Lung v. Pacific Storage Warehouse

Holcomb, J.

On October 16, 1920, appellant received a large quantity of apples from the Yakima Apple Depot, a corporation, for storage, at the agreed rate of two cents per box. The Yakima Apple Depot became and was adjudged a bankrupt in the United States district court on January 18,1921, and respondent was appointed trustee of the bankrupt on January 31, 1921.

Appellant had a claim for storage which accrued prior to the bankruptcy trusteeship, and the amount was in dispute". On January 22, 1921, appellant filed its proof of claim in bankruptcy for the sum of $300, and asserted the same to be a preferred- and prior lien under the statutes of Washington for storage.

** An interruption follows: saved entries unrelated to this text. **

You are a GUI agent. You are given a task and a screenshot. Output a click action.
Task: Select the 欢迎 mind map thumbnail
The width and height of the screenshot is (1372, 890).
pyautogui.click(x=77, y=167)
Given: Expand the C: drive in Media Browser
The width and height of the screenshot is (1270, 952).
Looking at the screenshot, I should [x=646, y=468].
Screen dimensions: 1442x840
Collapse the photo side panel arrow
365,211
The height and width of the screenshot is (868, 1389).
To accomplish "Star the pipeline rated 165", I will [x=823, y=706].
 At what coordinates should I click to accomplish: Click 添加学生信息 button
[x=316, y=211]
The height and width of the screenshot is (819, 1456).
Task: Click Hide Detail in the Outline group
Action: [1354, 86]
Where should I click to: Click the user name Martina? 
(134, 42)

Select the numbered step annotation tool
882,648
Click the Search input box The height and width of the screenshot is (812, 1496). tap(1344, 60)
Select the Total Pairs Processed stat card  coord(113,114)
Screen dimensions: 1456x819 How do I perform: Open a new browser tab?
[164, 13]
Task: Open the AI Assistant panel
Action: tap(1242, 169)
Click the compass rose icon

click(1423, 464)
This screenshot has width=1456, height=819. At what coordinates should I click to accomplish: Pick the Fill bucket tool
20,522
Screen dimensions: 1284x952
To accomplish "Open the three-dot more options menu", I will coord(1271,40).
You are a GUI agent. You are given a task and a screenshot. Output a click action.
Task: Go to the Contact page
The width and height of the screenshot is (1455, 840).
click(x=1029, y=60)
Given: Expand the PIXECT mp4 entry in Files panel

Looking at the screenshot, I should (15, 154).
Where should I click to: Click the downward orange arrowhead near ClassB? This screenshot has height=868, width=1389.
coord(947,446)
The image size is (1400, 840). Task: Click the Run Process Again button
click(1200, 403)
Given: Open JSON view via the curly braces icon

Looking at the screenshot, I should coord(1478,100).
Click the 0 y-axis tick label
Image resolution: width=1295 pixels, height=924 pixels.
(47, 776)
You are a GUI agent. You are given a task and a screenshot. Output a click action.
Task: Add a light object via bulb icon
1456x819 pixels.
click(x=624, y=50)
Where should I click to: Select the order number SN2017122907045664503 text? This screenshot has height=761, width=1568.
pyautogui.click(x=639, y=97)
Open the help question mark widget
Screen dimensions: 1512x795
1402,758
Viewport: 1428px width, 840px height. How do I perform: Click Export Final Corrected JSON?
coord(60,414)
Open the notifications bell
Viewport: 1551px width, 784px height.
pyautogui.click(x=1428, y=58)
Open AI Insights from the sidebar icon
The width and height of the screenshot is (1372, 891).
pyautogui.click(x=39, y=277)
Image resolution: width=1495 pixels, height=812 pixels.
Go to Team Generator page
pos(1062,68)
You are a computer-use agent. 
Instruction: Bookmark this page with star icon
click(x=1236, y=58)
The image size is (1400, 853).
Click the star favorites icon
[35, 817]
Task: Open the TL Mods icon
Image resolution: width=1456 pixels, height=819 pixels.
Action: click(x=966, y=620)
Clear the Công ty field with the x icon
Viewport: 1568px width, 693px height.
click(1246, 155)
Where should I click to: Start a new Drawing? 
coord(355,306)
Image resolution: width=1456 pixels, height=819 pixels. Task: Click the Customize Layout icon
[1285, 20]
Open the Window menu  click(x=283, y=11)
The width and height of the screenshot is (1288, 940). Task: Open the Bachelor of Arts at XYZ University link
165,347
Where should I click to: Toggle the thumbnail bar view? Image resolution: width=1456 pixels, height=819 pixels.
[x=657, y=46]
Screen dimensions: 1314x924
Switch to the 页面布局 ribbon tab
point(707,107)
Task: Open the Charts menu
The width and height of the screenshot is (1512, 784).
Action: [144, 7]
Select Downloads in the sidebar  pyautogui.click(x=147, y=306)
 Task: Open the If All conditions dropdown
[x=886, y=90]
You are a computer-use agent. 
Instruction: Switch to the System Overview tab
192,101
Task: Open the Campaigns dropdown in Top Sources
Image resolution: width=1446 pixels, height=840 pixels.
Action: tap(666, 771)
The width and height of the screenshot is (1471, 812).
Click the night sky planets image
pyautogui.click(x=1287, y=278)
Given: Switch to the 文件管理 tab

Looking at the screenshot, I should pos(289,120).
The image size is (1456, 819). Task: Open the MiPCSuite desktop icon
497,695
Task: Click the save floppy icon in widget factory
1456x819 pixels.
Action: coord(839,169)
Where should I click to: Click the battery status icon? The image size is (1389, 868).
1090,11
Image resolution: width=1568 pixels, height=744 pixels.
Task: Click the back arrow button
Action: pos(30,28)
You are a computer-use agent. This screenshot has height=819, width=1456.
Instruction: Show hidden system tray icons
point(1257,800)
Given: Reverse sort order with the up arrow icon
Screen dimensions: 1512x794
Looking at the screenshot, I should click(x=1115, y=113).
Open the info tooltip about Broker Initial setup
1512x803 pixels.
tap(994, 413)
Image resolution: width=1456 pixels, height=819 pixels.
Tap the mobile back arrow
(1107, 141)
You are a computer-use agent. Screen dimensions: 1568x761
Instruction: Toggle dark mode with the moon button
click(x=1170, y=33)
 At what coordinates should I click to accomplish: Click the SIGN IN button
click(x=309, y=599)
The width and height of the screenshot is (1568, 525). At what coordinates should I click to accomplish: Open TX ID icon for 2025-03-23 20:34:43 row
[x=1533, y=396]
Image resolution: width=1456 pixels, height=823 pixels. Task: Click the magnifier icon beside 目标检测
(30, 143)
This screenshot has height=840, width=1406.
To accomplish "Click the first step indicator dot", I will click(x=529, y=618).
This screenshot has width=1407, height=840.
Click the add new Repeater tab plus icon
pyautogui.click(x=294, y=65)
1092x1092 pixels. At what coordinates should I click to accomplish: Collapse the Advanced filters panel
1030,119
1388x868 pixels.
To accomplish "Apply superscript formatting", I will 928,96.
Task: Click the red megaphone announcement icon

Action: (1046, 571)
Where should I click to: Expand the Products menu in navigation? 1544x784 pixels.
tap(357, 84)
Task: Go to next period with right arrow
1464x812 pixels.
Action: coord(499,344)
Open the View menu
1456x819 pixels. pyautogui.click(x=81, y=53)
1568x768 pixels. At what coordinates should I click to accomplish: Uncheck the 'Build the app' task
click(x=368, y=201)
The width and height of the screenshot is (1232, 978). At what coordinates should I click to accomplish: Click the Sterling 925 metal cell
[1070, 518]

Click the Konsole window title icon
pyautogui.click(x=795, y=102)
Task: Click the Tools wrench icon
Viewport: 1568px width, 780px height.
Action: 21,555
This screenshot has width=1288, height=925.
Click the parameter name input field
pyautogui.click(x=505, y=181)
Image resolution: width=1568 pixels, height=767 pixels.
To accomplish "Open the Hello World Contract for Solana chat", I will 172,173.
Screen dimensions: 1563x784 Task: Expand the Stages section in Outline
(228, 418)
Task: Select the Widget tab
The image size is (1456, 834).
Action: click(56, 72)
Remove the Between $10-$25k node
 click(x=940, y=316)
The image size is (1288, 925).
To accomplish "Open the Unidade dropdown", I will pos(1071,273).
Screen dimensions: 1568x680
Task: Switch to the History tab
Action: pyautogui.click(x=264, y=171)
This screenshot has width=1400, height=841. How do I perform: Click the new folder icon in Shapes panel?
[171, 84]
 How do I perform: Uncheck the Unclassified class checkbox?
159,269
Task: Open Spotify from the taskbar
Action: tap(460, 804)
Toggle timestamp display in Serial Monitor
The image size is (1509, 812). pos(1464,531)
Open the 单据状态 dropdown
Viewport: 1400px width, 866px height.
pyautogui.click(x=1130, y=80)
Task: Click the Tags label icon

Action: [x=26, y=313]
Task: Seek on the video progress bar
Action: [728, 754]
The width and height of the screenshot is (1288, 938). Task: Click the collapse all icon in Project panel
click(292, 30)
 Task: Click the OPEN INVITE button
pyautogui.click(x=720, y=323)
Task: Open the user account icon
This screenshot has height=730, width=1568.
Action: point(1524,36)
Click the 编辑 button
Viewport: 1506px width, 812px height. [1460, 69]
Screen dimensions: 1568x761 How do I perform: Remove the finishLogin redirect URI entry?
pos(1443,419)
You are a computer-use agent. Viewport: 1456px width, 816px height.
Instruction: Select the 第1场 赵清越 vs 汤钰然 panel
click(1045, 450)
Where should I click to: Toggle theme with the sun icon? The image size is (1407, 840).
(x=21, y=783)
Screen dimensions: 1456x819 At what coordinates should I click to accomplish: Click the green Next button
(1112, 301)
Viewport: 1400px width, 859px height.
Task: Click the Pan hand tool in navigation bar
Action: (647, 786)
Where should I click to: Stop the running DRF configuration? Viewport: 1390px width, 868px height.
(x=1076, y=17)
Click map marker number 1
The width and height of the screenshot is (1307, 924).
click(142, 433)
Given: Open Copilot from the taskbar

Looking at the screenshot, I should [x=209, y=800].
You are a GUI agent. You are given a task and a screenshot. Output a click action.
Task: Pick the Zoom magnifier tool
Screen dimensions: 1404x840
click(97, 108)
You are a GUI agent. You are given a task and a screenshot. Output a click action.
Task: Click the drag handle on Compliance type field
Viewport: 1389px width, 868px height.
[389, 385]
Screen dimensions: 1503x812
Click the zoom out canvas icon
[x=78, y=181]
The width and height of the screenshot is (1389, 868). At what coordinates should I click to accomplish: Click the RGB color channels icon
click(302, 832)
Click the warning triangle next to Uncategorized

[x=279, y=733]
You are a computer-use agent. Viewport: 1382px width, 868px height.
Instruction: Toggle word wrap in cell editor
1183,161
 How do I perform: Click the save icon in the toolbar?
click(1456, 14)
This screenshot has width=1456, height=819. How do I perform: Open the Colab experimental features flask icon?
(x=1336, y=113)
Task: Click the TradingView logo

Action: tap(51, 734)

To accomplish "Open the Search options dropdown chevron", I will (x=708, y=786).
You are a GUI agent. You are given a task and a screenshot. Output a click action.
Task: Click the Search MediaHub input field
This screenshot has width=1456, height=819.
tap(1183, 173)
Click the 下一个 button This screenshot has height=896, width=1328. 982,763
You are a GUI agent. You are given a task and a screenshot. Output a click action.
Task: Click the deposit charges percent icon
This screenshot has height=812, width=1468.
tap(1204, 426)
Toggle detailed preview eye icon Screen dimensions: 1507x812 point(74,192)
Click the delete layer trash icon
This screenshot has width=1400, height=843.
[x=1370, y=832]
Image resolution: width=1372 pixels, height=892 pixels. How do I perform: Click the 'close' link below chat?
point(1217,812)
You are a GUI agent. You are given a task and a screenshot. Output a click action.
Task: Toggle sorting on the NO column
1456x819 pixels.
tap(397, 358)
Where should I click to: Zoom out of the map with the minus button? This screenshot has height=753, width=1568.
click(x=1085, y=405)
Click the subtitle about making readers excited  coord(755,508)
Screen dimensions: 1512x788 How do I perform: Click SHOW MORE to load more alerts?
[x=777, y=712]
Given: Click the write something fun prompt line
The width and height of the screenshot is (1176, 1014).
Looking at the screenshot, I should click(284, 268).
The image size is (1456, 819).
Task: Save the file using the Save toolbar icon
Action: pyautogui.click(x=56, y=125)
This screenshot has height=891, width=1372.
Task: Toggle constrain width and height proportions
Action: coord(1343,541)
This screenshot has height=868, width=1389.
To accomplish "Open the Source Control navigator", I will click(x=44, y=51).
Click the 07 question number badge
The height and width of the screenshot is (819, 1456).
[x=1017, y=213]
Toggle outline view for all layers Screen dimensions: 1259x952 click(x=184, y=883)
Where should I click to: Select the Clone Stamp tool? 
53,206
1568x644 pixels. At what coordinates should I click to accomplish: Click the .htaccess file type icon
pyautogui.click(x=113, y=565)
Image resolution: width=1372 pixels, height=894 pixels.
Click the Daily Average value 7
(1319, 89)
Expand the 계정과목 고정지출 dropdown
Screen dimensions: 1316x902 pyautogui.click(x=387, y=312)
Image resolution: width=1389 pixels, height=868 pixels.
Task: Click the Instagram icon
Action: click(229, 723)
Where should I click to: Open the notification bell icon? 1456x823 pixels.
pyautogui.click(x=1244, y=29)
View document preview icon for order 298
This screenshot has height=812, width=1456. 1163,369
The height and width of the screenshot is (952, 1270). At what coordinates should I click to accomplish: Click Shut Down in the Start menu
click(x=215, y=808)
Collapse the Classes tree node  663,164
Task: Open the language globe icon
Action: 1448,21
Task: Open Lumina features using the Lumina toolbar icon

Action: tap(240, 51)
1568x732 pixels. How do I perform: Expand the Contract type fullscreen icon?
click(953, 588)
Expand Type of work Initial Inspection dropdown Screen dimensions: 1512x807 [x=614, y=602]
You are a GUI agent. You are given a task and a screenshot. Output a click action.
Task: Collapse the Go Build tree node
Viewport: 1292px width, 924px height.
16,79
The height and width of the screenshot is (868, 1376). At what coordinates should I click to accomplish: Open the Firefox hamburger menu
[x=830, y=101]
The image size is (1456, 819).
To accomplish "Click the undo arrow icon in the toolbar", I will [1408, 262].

*629Although respondent had made an agreement with the manager of appellant for the delivery of the apples in question, and appellant in pursuance thereof had delivered approximately 150 boxes of the apples, subject to an understanding between them that whatever claims for storage appellant might have would be adjusted later out of the proceeds derived from the sale of the apples, appellant subsequently refused to deliver the remainder of the apples to respondent, and proceeded summarily to sell and dispose of the apples in its warehouse, under the guise of a foreclosure of the statutory lien for storage under the state laws. Respondent, in due course, instituted suit for the value of the apples disposed of, and the verdict, in a trial to a jury, was rendered in favor of respondent.

Many questions of fact and of law are elaborately discussed by appellant, but there is only one question to' be decided, and that determines this controversy.

In the first place, appellant was not a pledgee, but was merely a bailee for hire, the bailment being for the storage of the apples. When the depositor became bankrupt, the receiver or trustee took all title of the bankrupt to the chattels, subject, of course to the rights of all lien claimants. Sweet v. Oregon-Washington Lum. & Mfg. Co., 98 Wash. 91, 167 Pac. 82. In that case it was decided that property on which there is a valid lien passes to the trustee if he elects to take it, subject to such equities, liens and incumbrances as exist, whether created by operation of law or by the act of the bankrupt.

And where a person having a lien goes into the bankruptcy court and petitions for the payment of his debt and the enforcement of his prior rights in the bankruptcy court, this act of the petitioner is a consent, and it confers exclusive jurisdiction upon the *630bankruptcy court. In re Platteville Foundry & Mach. Co., 147 Fed. 828; In re Watts & Sachs, 190 U. S. 1, 23 Sup. Ct. 718; United States Fidelity & Guaranty Co. v. Bray, 225 U. S. 205, 32 Sup. Ct. 620.

Appellant therefore had no right to pursue the remedy it did, and respondent had the right to pursue the remedy it followed.

Judgment affirmed.

Main, C. J., Mackintosh, Bridges, and Mitchell, JJ., concur.